With regard to discounting, the point was also made that if discounting is too pervasive, this could affect the “usual” charge for that provider. Medicare payments are the lower of the actual charge or the fee schedule amount. If discounting constitutes more than 50% of the patients or more than 50% of charges, this could potentially result in a determination that the “actual” charge is the discount amount and therefore impact on the providers Medicare payments. While this is considered unlikely, it is possible.

Medicare Legislative Changes – Nothing this year, but wait ‘til Next Year

The Bush Administration confirmed what everyone knew: there will be no major legislative changes in Medicare in 2004. The President had the opportunity to request “technical” corrections to the Medicare bill passed last year. While such technical amendments are not uncommon, these efforts often become the pretext for more sweeping changes.

Rather than run the risk of opening up the Medicare law to changes, a decision was made to not deal with Medicare this year. However in a recent meeting with HBMA Washington Representative Bill Finerfrock, a senior member of one the Congressional Committee staff that handles Medicare issues confirmed that next year will be a big year for Medicare.

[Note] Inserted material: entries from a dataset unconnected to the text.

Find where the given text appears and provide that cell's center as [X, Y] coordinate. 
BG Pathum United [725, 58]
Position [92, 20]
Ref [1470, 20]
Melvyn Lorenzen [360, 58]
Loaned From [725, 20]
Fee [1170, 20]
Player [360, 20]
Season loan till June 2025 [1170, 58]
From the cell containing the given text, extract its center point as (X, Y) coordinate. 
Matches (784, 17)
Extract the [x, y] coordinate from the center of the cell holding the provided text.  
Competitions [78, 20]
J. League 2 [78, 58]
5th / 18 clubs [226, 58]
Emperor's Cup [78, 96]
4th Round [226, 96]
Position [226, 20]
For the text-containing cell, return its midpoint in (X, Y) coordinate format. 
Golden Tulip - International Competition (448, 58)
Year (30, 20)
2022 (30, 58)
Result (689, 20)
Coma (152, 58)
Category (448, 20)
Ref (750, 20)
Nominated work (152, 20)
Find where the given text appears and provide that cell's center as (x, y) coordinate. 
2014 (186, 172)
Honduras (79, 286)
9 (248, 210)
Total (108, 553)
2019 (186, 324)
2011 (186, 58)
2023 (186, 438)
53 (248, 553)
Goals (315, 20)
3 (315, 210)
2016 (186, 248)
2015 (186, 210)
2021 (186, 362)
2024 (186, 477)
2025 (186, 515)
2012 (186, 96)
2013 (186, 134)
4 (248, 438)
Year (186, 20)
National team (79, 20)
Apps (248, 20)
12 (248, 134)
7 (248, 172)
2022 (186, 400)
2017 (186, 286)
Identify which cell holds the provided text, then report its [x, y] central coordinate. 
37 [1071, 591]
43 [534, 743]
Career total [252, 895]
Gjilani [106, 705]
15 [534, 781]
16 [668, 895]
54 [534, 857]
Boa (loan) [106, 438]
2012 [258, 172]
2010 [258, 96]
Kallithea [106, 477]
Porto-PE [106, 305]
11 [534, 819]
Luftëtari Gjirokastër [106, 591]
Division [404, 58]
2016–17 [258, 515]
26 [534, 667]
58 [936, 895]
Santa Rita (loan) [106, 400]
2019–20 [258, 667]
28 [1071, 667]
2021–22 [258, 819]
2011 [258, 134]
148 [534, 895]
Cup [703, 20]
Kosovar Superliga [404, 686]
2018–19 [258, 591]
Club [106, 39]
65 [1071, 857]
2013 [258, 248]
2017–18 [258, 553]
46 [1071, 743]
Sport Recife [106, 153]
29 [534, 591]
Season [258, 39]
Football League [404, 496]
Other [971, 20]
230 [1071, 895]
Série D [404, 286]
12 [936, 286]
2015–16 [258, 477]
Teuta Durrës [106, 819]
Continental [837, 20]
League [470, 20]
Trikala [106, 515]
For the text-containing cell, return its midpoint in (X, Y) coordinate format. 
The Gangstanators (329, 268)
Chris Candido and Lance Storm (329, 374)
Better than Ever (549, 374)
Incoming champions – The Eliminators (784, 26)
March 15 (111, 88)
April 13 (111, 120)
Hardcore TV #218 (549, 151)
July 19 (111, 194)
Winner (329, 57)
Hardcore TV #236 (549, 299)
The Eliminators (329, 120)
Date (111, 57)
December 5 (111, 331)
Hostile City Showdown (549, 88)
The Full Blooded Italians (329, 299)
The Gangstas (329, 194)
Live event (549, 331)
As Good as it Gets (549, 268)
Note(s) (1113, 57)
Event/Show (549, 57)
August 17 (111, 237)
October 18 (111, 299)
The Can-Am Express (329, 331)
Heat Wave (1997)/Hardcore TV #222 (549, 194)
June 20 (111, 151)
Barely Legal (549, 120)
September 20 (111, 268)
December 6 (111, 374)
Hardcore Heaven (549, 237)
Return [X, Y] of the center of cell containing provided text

Beginning later this summer, the Congress will begin holding a series of hearings on issues that will need to be addressed next year, including a change in the way the physician payments are updated.

For the past two years, Congress has had to step in and override the statutorily prescribed formula that determines physician payments under Medicare because that formula would have resulted in reductions in physician payments. Some of the most contentious battles in Congress often occur over formula changes. This one is not going to be any different.

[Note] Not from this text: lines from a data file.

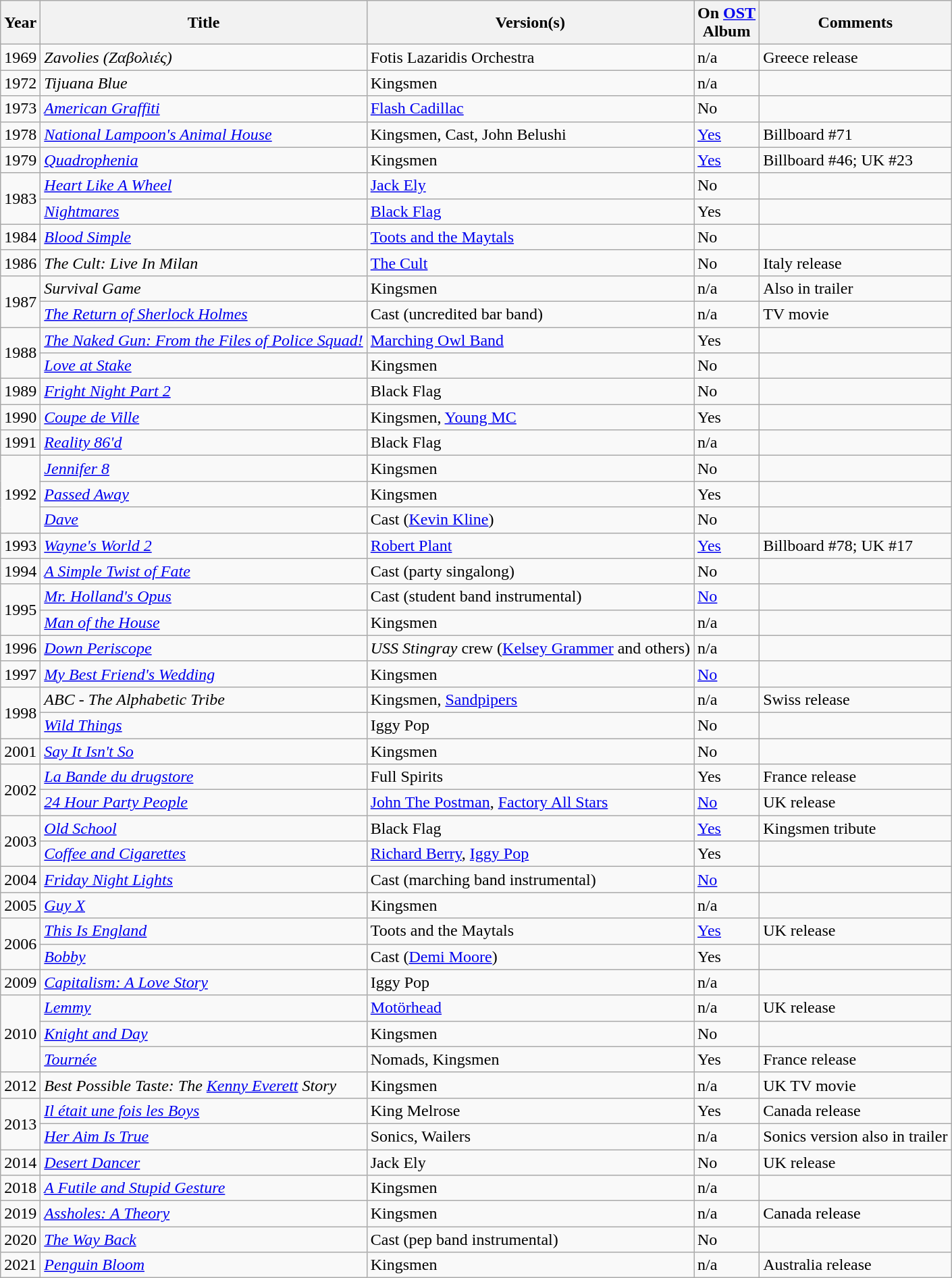
Sonics, Wailers [530, 1136]
Fotis Lazaridis Orchestra [530, 57]
Year [20, 23]
Coupe de Ville [204, 417]
King Melrose [530, 1111]
Fright Night Part 2 [204, 392]
2021 [20, 1265]
1998 [20, 712]
2020 [20, 1240]
Cast (marching band instrumental) [530, 880]
Cast (pep band instrumental) [530, 1240]
Title [204, 23]
2019 [20, 1214]
2003 [20, 841]
2009 [20, 982]
Cast (Demi Moore) [530, 957]
Wild Things [204, 725]
Old School [204, 828]
1996 [20, 648]
Nomads, Kingsmen [530, 1059]
On OSTAlbum [726, 23]
Cast (student band instrumental) [530, 597]
Billboard #46; UK #23 [855, 160]
1990 [20, 417]
ABC - The Alphabetic Tribe [204, 699]
Flash Cadillac [530, 109]
Australia release [855, 1265]
Il était une fois les Boys [204, 1111]
1988 [20, 352]
Comments [855, 23]
Greece release [855, 57]
Robert Plant [530, 546]
Tournée [204, 1059]
Marching Owl Band [530, 340]
Wayne's World 2 [204, 546]
The Way Back [204, 1240]
Love at Stake [204, 366]
La Bande du drugstore [204, 777]
Desert Dancer [204, 1162]
Friday Night Lights [204, 880]
The Naked Gun: From the Files of Police Squad! [204, 340]
Kingsmen, Sandpipers [530, 699]
Knight and Day [204, 1034]
1995 [20, 610]
Coffee and Cigarettes [204, 854]
2004 [20, 880]
Bobby [204, 957]
John The Postman, Factory All Stars [530, 803]
Zavolies (Ζαβολιές) [204, 57]
Man of the House [204, 623]
Blood Simple [204, 237]
1997 [20, 674]
1972 [20, 83]
Version(s) [530, 23]
Cast (party singalong) [530, 571]
1991 [20, 443]
Dave [204, 520]
1992 [20, 494]
Tijuana Blue [204, 83]
2013 [20, 1123]
1983 [20, 199]
1969 [20, 57]
1973 [20, 109]
1979 [20, 160]
2014 [20, 1162]
Down Periscope [204, 648]
Say It Isn't So [204, 751]
The Cult: Live In Milan [204, 263]
Cast (Kevin Kline) [530, 520]
Guy X [204, 905]
Italy release [855, 263]
1993 [20, 546]
USS Stingray crew (Kelsey Grammer and others) [530, 648]
Billboard #71 [855, 134]
Her Aim Is True [204, 1136]
Assholes: A Theory [204, 1214]
The Cult [530, 263]
American Graffiti [204, 109]
Full Spirits [530, 777]
2006 [20, 944]
Best Possible Taste: The Kenny Everett Story [204, 1085]
Jennifer 8 [204, 469]
1984 [20, 237]
Sonics version also in trailer [855, 1136]
The Return of Sherlock Holmes [204, 314]
Quadrophenia [204, 160]
This Is England [204, 931]
Nightmares [204, 211]
Kingsmen, Young MC [530, 417]
1987 [20, 301]
Heart Like A Wheel [204, 186]
Also in trailer [855, 288]
UK TV movie [855, 1085]
Kingsmen tribute [855, 828]
Reality 86'd [204, 443]
1978 [20, 134]
2012 [20, 1085]
2001 [20, 751]
Mr. Holland's Opus [204, 597]
National Lampoon's Animal House [204, 134]
Capitalism: A Love Story [204, 982]
2010 [20, 1034]
Lemmy [204, 1008]
My Best Friend's Wedding [204, 674]
Motörhead [530, 1008]
Billboard #78; UK #17 [855, 546]
1989 [20, 392]
TV movie [855, 314]
24 Hour Party People [204, 803]
Cast (uncredited bar band) [530, 314]
1986 [20, 263]
A Simple Twist of Fate [204, 571]
2018 [20, 1188]
Penguin Bloom [204, 1265]
Richard Berry, Iggy Pop [530, 854]
1994 [20, 571]
A Futile and Stupid Gesture [204, 1188]
Swiss release [855, 699]
Kingsmen, Cast, John Belushi [530, 134]
Passed Away [204, 494]
Survival Game [204, 288]
2005 [20, 905]
2002 [20, 790]
Extract the [X, Y] coordinate from the center of the cell holding the provided text.  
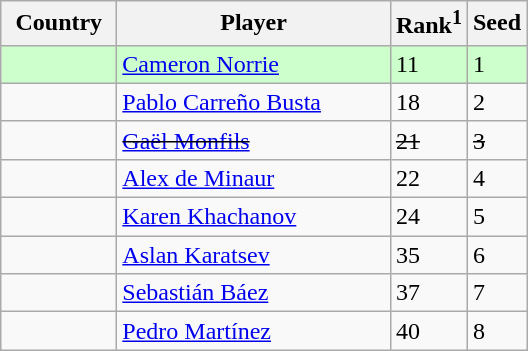
Aslan Karatsev [254, 255]
7 [496, 293]
Gaël Monfils [254, 140]
Pedro Martínez [254, 331]
Karen Khachanov [254, 217]
24 [428, 217]
Seed [496, 24]
35 [428, 255]
21 [428, 140]
2 [496, 102]
40 [428, 331]
11 [428, 64]
6 [496, 255]
8 [496, 331]
37 [428, 293]
5 [496, 217]
4 [496, 178]
22 [428, 178]
18 [428, 102]
Country [59, 24]
Rank1 [428, 24]
Pablo Carreño Busta [254, 102]
Sebastián Báez [254, 293]
Alex de Minaur [254, 178]
1 [496, 64]
Player [254, 24]
3 [496, 140]
Cameron Norrie [254, 64]
Pinpoint the cell where the given text exists, returning its [X, Y] midpoint coordinate. 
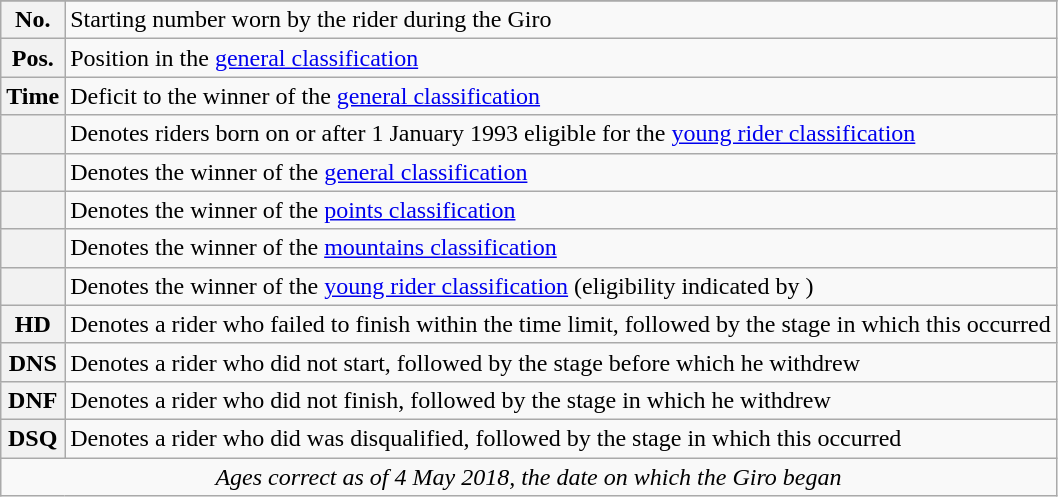
Denotes the winner of the general classification [561, 172]
No. [33, 20]
DNF [33, 400]
Starting number worn by the rider during the Giro [561, 20]
HD [33, 324]
DSQ [33, 438]
Denotes the winner of the points classification [561, 210]
Denotes a rider who did not finish, followed by the stage in which he withdrew [561, 400]
Time [33, 96]
Denotes riders born on or after 1 January 1993 eligible for the young rider classification [561, 134]
Denotes a rider who did not start, followed by the stage before which he withdrew [561, 362]
Denotes a rider who failed to finish within the time limit, followed by the stage in which this occurred [561, 324]
Denotes the winner of the mountains classification [561, 248]
Denotes the winner of the young rider classification (eligibility indicated by ) [561, 286]
Deficit to the winner of the general classification [561, 96]
Position in the general classification [561, 58]
Denotes a rider who did was disqualified, followed by the stage in which this occurred [561, 438]
Ages correct as of 4 May 2018, the date on which the Giro began [528, 477]
Pos. [33, 58]
DNS [33, 362]
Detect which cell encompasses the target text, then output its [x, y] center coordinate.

HBMA will follow this debate closely and where appropriate, seek to influence the discussions in Congress.

The first step in the reform process was taken during the Senate’s consideration of the FY 2005 budget when Senator Jim Bunning (R-KY) was successful at getting an amendment adopted authorizing congress to make the necessary changes. Some Senators and Representatives have encouraged CMS to make the formula adjustments administratively in order to avoid a difficult Congressional battle. No decision has been made, but it is likely that the Congressional path will be the course of action.

If the formula isn’t changed, the CMS actuaries estimate that physician payments will drop an average of 5% per year between 2006 and 2012. Until then, Congress has pre-set the adjustments to avoid the problems encountered during the past two budget cycles.

CMS issues new instructions for Medicare contractors

On Friday, May 28, 2004, the Centers for Medicare and Medicaid Services (CMS) issued instructions to Medicare contractors who process claims under the hospital outpatient prospective payment system (OPPS) on how to pay for new drugs that have been approved by the FDA but have not yet been assigned a product-specific HCPCS billing code. These instructions implement a provision of the Medicare, Prescription Drug, Improvement, and Modernization Act of 2003 (MMA). A new code has been created. This new code is

C9399, Unclassified drug or biological.

The payment rate for such drugs will be set at 95% of the average wholesale price. Medicare will pay for 80% of this payment rate and the beneficiary will pay the rest as a copayment. Before these new instructions were given, hospitals did not receive separate payment for newly approved drugs by the FDA for which a healthcare common procedure coding system (HCPCS) code was not assigned although rare exceptions to this were sometimes the case.

CMS will assign a C-code to drugs approved by the FDA after January 1, 2004, if they are eligible for pass-through status. Medicare contractors will have until July 6, 2004, to make the necessary changes to their claims processing systems. Hospitals may bill for these drugs and biologicals retroactively to January 1, 2004.